# [PASSAGE TO READ]
--------------------

University of Virginia School of Law

Language

en-US

Abstract

In this Article, we discuss examples of class action settlements in which the conduct allegedly engaged in by class counsel-and in some instances by the defendants and their lawyers--could constitute a civil wrong or a criminal act under state or federal law, but a court nevertheless blessed the conduct by approving the settlement. We argue that the findings made by federal and state courts in blessing these settlements, namely, findings on the adequacy of class counsel, the lack of collusion between class counsel and the defendants, and the fairness of the settlement terms, should not immunize the conduct of the settling parties from the reach of state tort law, consumer protection law, criminal law or state and federal antitrust statutes. The process that results in these findings is simply not "full" or "fair" enough to allow those findings to trump the operation of other state or federal law designed to protect clients and the public from the misdeeds of lawyers. Moreover, we argue that the doctrines that work to exempt state action, the action of federal agencies and the conduct of parties in litigation from the purview of the antitrust laws do not, and should not, apply to the conduct of class counsel in negotiating a settlement or to the terms of the contract subsequently approved as a class settlement by a court.

In short, our answer to class action abuse is "sue the bastards." In more polite terms, through this Article we hope to dispel any notion that the procedural law used to facilitate the settlement of class actions should somehow operate to cancel the substantive law designed to protect us all from the wrongful conduct of our supposed champions.

--------------------

# [TASK PROMPT]
Please reproduce the passage on class action settlements above word for word, from its first line to its last.

# [SOURCE EXCERPT]
--------------------

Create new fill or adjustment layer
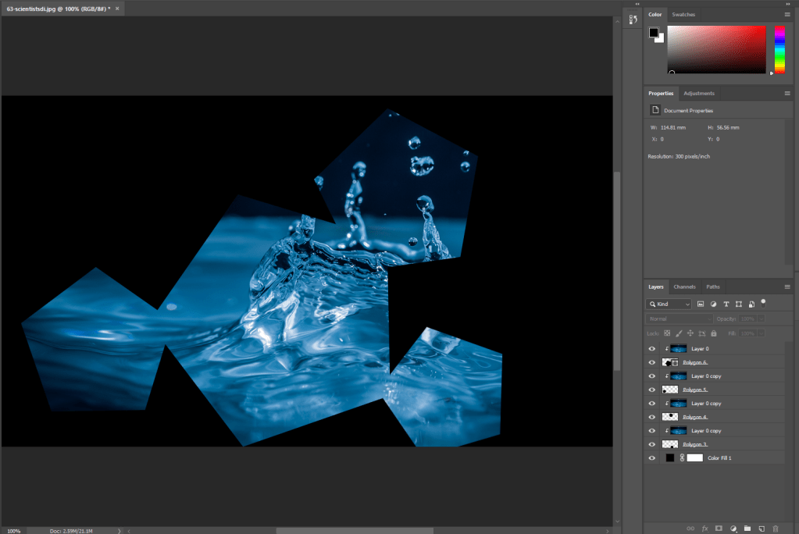799x534 pixels. click(x=733, y=529)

--------------------

# [WORKED ANSWER]
University of Virginia School of Law

Language

en-US

Abstract

In this Article, we discuss examples of class action settlements in which the conduct allegedly engaged in by class counsel-and in some instances by the defendants and their lawyers--could constitute a civil wrong or a criminal act under state or federal law, but a court nevertheless blessed the conduct by approving the settlement. We argue that the findings made by federal and state courts in blessing these settlements, namely, findings on the adequacy of class counsel, the lack of collusion between class counsel and the defendants, and the fairness of the settlement terms, should not immunize the conduct of the settling parties from the reach of state tort law, consumer protection law, criminal law or state and federal antitrust statutes. The process that results in these findings is simply not "full" or "fair" enough to allow those findings to trump the operation of other state or federal law designed to protect clients and the public from the misdeeds of lawyers. Moreover, we argue that the doctrines that work to exempt state action, the action of federal agencies and the conduct of parties in litigation from the purview of the antitrust laws do not, and should not, apply to the conduct of class counsel in negotiating a settlement or to the terms of the contract subsequently approved as a class settlement by a court.

In short, our answer to class action abuse is "sue the bastards." In more polite terms, through this Article we hope to dispel any notion that the procedural law used to facilitate the settlement of class actions should somehow operate to cancel the substantive law designed to protect us all from the wrongful conduct of our supposed champions.